* [EXERCISE DIRECTIONS] All of the data must be returned word for word.

____ GIVEN DATA

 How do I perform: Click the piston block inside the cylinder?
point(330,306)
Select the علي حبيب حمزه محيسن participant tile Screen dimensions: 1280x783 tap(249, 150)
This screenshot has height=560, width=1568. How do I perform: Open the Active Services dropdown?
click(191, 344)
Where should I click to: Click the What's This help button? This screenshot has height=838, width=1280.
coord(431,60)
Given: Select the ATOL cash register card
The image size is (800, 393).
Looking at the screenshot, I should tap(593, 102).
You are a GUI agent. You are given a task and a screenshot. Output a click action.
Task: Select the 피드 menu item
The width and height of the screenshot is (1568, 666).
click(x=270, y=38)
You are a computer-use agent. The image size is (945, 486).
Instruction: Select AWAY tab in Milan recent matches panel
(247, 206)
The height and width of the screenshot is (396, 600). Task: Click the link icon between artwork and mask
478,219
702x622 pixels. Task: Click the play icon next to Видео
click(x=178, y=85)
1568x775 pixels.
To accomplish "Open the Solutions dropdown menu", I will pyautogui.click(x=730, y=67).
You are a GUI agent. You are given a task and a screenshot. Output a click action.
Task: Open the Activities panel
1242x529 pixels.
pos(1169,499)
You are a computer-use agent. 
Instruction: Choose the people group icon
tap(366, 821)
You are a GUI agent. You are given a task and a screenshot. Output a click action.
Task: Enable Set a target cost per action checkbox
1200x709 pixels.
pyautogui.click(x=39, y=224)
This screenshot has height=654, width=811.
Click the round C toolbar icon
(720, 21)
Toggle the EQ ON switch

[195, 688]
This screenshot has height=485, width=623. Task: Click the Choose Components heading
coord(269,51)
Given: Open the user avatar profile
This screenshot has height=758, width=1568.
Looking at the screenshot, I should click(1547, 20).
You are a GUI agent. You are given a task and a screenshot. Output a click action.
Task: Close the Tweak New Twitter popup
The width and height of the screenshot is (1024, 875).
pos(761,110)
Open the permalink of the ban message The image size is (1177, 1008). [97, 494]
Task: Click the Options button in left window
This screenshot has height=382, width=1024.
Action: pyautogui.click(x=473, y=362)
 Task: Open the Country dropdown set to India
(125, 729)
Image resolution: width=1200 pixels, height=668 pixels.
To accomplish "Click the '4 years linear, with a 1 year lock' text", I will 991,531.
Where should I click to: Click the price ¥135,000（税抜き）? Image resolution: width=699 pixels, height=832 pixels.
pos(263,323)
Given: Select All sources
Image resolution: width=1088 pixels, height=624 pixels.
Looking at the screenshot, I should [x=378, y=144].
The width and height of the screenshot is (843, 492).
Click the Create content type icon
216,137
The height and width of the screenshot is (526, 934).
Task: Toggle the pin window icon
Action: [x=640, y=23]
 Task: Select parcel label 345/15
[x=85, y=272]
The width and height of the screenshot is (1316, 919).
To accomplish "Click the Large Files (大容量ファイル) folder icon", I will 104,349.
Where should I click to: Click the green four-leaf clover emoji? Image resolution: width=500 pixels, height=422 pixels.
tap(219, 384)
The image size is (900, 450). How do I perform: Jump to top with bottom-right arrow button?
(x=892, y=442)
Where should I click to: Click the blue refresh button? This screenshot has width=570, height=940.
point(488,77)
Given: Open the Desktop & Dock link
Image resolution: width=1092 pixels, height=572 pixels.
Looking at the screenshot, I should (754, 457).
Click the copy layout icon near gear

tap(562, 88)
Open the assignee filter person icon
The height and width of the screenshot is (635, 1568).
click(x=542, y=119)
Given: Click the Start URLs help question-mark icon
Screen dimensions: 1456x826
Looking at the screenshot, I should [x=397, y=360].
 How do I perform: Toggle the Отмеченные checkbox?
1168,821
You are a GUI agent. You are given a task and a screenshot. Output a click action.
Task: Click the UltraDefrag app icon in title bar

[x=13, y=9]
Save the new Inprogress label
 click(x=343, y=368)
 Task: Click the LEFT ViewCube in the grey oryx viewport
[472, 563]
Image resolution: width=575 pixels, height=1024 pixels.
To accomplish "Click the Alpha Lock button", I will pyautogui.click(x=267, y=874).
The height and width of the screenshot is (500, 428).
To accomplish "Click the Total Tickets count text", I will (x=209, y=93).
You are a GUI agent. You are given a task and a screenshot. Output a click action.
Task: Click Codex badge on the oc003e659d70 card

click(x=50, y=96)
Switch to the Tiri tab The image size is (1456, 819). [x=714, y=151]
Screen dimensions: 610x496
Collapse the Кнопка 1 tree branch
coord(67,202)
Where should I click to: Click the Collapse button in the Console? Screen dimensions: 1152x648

________

* [SOLVED EXERCISE]
 How do I perform: Click the piston block inside the cylinder?
point(330,306)
Select the علي حبيب حمزه محيسن participant tile Screen dimensions: 1280x783 tap(249, 150)
This screenshot has height=560, width=1568. How do I perform: Open the Active Services dropdown?
click(191, 344)
Where should I click to: Click the What's This help button? This screenshot has height=838, width=1280.
coord(431,60)
Given: Select the ATOL cash register card
The image size is (800, 393).
Looking at the screenshot, I should tap(593, 102).
You are a GUI agent. You are given a task and a screenshot. Output a click action.
Task: Select the 피드 menu item
The width and height of the screenshot is (1568, 666).
click(x=270, y=38)
You are a computer-use agent. The image size is (945, 486).
Instruction: Select AWAY tab in Milan recent matches panel
(247, 206)
The height and width of the screenshot is (396, 600). Task: Click the link icon between artwork and mask
478,219
702x622 pixels. Task: Click the play icon next to Видео
click(x=178, y=85)
1568x775 pixels.
To accomplish "Open the Solutions dropdown menu", I will pyautogui.click(x=730, y=67).
You are a GUI agent. You are given a task and a screenshot. Output a click action.
Task: Open the Activities panel
1242x529 pixels.
pos(1169,499)
You are a computer-use agent. 
Instruction: Choose the people group icon
tap(366, 821)
You are a GUI agent. You are given a task and a screenshot. Output a click action.
Task: Enable Set a target cost per action checkbox
1200x709 pixels.
pyautogui.click(x=39, y=224)
This screenshot has height=654, width=811.
Click the round C toolbar icon
(720, 21)
Toggle the EQ ON switch

[195, 688]
This screenshot has height=485, width=623. Task: Click the Choose Components heading
coord(269,51)
Given: Open the user avatar profile
This screenshot has height=758, width=1568.
Looking at the screenshot, I should click(1547, 20).
You are a GUI agent. You are given a task and a screenshot. Output a click action.
Task: Close the Tweak New Twitter popup
The width and height of the screenshot is (1024, 875).
pos(761,110)
Open the permalink of the ban message The image size is (1177, 1008). [97, 494]
Task: Click the Options button in left window
This screenshot has height=382, width=1024.
Action: pyautogui.click(x=473, y=362)
 Task: Open the Country dropdown set to India
(125, 729)
Image resolution: width=1200 pixels, height=668 pixels.
To accomplish "Click the '4 years linear, with a 1 year lock' text", I will 991,531.
Where should I click to: Click the price ¥135,000（税抜き）? Image resolution: width=699 pixels, height=832 pixels.
pos(263,323)
Given: Select All sources
Image resolution: width=1088 pixels, height=624 pixels.
Looking at the screenshot, I should [x=378, y=144].
The width and height of the screenshot is (843, 492).
Click the Create content type icon
216,137
The height and width of the screenshot is (526, 934).
Task: Toggle the pin window icon
Action: [x=640, y=23]
 Task: Select parcel label 345/15
[x=85, y=272]
The width and height of the screenshot is (1316, 919).
To accomplish "Click the Large Files (大容量ファイル) folder icon", I will 104,349.
Where should I click to: Click the green four-leaf clover emoji? Image resolution: width=500 pixels, height=422 pixels.
tap(219, 384)
The image size is (900, 450). How do I perform: Jump to top with bottom-right arrow button?
(x=892, y=442)
Where should I click to: Click the blue refresh button? This screenshot has width=570, height=940.
point(488,77)
Given: Open the Desktop & Dock link
Image resolution: width=1092 pixels, height=572 pixels.
Looking at the screenshot, I should (754, 457).
Click the copy layout icon near gear

tap(562, 88)
Open the assignee filter person icon
The height and width of the screenshot is (635, 1568).
click(x=542, y=119)
Given: Click the Start URLs help question-mark icon
Screen dimensions: 1456x826
Looking at the screenshot, I should [x=397, y=360].
 How do I perform: Toggle the Отмеченные checkbox?
1168,821
You are a GUI agent. You are given a task and a screenshot. Output a click action.
Task: Click the UltraDefrag app icon in title bar

[x=13, y=9]
Save the new Inprogress label
 click(x=343, y=368)
 Task: Click the LEFT ViewCube in the grey oryx viewport
[472, 563]
Image resolution: width=575 pixels, height=1024 pixels.
To accomplish "Click the Alpha Lock button", I will pyautogui.click(x=267, y=874).
The height and width of the screenshot is (500, 428).
To accomplish "Click the Total Tickets count text", I will (x=209, y=93).
You are a GUI agent. You are given a task and a screenshot. Output a click action.
Task: Click Codex badge on the oc003e659d70 card

click(x=50, y=96)
Switch to the Tiri tab The image size is (1456, 819). [x=714, y=151]
Screen dimensions: 610x496
Collapse the Кнопка 1 tree branch
coord(67,202)
Where should I click to: Click the Collapse button in the Console? Screen dimensions: 1152x648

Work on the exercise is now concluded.